My hope is in what the eye has never seen. Therefore, let me not trust in visible rewards. My hope is in what the heart of man cannot feel. Therefore let me now trust in the feelings of my heart. My hope is in what the hand of man has never touched. Do not let me trust what I can grasp between my fingers. Death will loosen my grasp and my vain hope will be gone.

Let my trust be in Your mercy, not in myself. Let my hope be in Your love, not in health, or strength, or ability or human resources. 33

It has always been clear to me that everything visible, all things tangible, health, strength, even the ability of my human resources would all one day let me down. There is no ultimate hope in anything in this material world.
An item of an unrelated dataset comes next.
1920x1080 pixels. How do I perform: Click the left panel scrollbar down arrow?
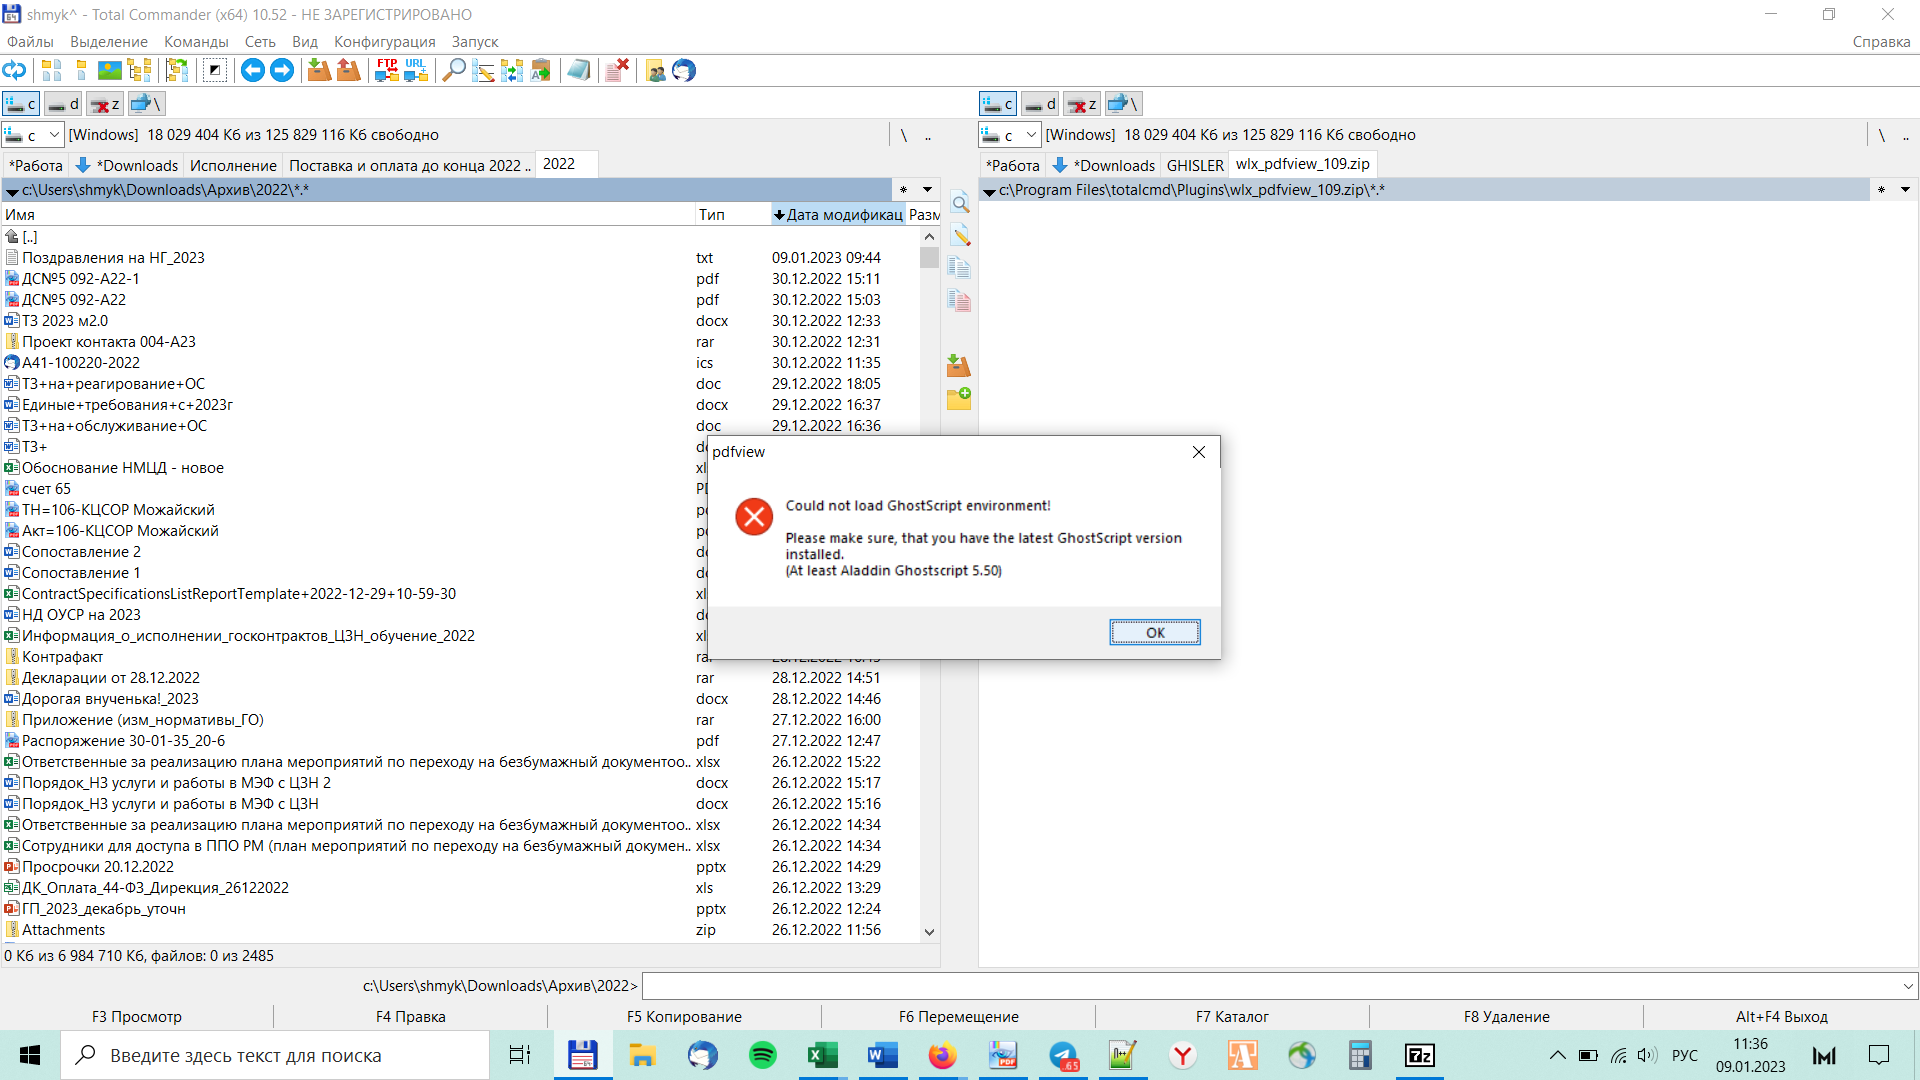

My thoughts and even my feelings are all to some degree unreliable.

I know that one day, the approach of death will “loosen my grip” on anything to which I cling and I will stand at the edge of my human capacity and the clarity of all that I cannot trust will close in upon me.

What then?

At the final moment of my physical existence will I find myself equally clear that I have a hope that extends beyond the physical material realm? As I face the final blank wall of death, will I find rising up within my heart an abiding confidence in a “mercy” and a “love” that exist in a realm deeper than anything I can perceive with my usual faculties?

What does it mean for me to hope in a mercy and love that will be there when death finally forces my fingers to loose their fevered grip on all that I have grasped?

At the very least it means that my physical existence is not the ultimate terminus of my being. After my death I will continue to be in a relationship of grace with ultimate reality. I will continue to receive the gifts of life from the Source of all Creation.

To what am I clinging that might hinder me from knowing the deeper reality of a “mercy” and “love” that transcend death?

What does it mean for me to hope in God’s mercy and love?